Spectroscopy from the Earth-based telescopes added further detail: the emerging coma has weak emission of cyanide (CN), and carbon-chain molecules appear drastically depleted compared with typical solar system comets. Such an unusual chemical signature suggests the comet's nucleus may have been processed under intense cosmic-ray exposure over billions of years, consistent with deep interstellar origins.

International Spacecraft Converge on 3I/ATLAS

Virtually the entire fleet of major solar-system‐observing spacecraft is focusing now on 3I/ATLAS. Probes from NASA and ESA, including the Lucy Spacecraft, MAVEN, Mars Reconnaissance Orbiter (MRO), Psyche Spacecraft, SOHO, STEREO, and the spacecraft of the SPHEREx mission, have all contributed imagery or data as the comet sped past Mars and the Sun.

In October 2025, 3I/ATLAS made its closest approach to Mars, roughly 30 million kilometres, allowing orbiters to capture ultraviolet images of its coma. Weeks later, on 19 November 2025, NASA held a livestreamed event to release the data, after a delay caused by a US government shutdown.

Why This Comet Matters For Cosmic History

Comets from within our solar system carry the chemical fingerprint of the early Sun's environment. 3I/ATLAS, by contrast, provides a direct sample of another star system's composition.

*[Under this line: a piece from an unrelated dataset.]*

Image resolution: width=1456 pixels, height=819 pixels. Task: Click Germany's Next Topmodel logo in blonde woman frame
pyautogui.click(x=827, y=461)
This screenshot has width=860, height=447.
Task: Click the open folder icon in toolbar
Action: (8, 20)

Its unusually high CO₂ content and depleted carbon chains could reflect formative conditions unlike our own.

According to a NASA statement, all current observations are consistent with 3I/ATLAS being a comet, not an alien spacecraft, but one with extraordinary scientific value. As NASA scientist Amit Kshatriya put it, 'It looks and behaves like a comet ... but this one came from outside our solar system, which makes it fascinating, exciting, and scientifically very important.'

By 19 December 2025, 3I/ATLAS will make its closest approach to Earth at about 270 million kilometres (170 million miles), a safe distance but close enough for ground- and space-based telescopes to gather more data as it continues its journey back into interstellar space.